Outlook and Growth Trajectory

Atlantic Union Bankshares is poised for continued growth and enhanced profitability, with management providing concrete guidance for the remainder of 2025 and strategic insights for 2026. The company expects year-end loan balances to range between $27.7 billion and $28 billion, inclusive of fair value loan marks. Year-end deposit balances are projected to be between $30.8 billion and $31 billion, driven by mid-single-digit annualized loan growth and low single-digit annualized deposit growth in Q4 2025.

The full-year 2025 fully tax equivalent (FTE) net interest income is projected to be between $1.160 billion and $1.165 billion, with a Q4 2025 run rate targeted between $325 million and $330 million. The full-year FTE net interest margin is expected to be in the range of 3.75% to 3.8%, expanding to 3.85% to 3.9% in Q4 2025. This outlook is based on a baseline assumption of two 25-basis point Federal Reserve rate cuts in October and December 2025, with stable term rates. Management anticipates core NIM expansion, driven by fixed-rate loan portfolios repricing higher (approximately 100-150 basis points above current portfolio yields) and continued reductions in deposit costs. The Sandy Spring acquisition provides a natural hedge, making the combined entity less asset-sensitive. Accretion income from purchase accounting is expected to be around $40-41 million quarterly in Q4 2025, gradually declining to $35-40 million quarterly in 2026 as loans mature and reprice.

Adjusted operating noninterest income for the full year 2025 is projected between $185 million and $190 million, with a Q4 2025 run rate of $50 million to $55 million. Adjusted operating noninterest expenses for the full year are estimated to be between $675 million and $680 million, with a Q4 2025 run rate of $183 million to $188 million. The effective tax rate is projected to increase to 21%-22% annually, reflecting Sandy Spring's higher state tax jurisdiction.

Looking to 2026, AUB expects mid-single-digit loan growth for the total company, with high single-digit growth possible in a "more normalized environment." The company targets a mid-40s efficiency ratio, inclusive of strategic investments. "Chapter 3" of AUB's strategy focuses on accelerating organic expansion in North Carolina, a high-growth market.

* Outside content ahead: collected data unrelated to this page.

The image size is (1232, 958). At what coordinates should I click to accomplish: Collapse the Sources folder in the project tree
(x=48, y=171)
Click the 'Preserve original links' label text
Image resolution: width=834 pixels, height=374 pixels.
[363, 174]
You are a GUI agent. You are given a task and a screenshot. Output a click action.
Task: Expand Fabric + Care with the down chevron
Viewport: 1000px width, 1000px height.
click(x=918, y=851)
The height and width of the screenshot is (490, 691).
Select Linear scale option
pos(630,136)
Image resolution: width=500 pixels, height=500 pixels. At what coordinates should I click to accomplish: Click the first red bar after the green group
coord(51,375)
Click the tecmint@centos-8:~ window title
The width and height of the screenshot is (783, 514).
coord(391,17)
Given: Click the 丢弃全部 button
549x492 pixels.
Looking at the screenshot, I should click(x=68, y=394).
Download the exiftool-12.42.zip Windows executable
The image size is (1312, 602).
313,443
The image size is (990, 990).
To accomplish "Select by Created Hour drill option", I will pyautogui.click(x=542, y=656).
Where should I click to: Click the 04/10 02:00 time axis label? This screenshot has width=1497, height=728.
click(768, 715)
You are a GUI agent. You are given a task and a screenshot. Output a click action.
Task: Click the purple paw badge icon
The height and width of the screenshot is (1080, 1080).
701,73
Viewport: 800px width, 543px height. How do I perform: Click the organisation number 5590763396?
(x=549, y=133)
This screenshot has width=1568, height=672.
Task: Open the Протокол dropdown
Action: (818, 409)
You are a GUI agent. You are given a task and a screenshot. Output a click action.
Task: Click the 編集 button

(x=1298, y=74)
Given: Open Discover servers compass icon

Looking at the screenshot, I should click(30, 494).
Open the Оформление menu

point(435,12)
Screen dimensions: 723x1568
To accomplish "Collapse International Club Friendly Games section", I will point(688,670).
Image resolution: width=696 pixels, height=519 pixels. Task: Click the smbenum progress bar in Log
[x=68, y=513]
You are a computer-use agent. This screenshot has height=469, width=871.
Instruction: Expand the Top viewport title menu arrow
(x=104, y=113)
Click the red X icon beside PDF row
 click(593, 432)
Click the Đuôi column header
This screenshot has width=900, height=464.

Starting in 2026, AUB plans to open 10 new branches over a three-year period (7 in the Research Triangle, 3 in Wilmington) and expand its commercial banking, wealth, and mortgage teams to achieve critical mass and drive incremental growth.

Conclusion

Atlantic Union Bankshares has successfully executed a transformative strategy, evolving into a uniquely positioned regional banking leader across Maryland, Virginia, and North Carolina. The integration of Sandy Spring Bancorp has cemented its status as the number one regional depository market share bank in its core markets, a position management believes is irreplicable. This strategic expansion, combined with disciplined risk management, a resilient credit portfolio, and a focus on operational efficiency, underpins a compelling investment thesis.

Despite the "noise" of recent merger integration, AUB's Q3 2025 financial results demonstrate strong underlying profitability and operational effectiveness, with key metrics like adjusted operating return on tangible common equity and efficiency ratio meeting expectations. The company's proactive management of its balance sheet, including the strategic CRE loan sale and aggressive deposit cost reductions, positions it favorably for continued net interest margin expansion. With robust capital generation and a clear roadmap for organic growth in attractive markets like North Carolina, Atlantic Union Bankshares is well-equipped to deliver sustainable, top-tier financial performance and long-term shareholder value, leveraging its unique franchise and disciplined approach to banking.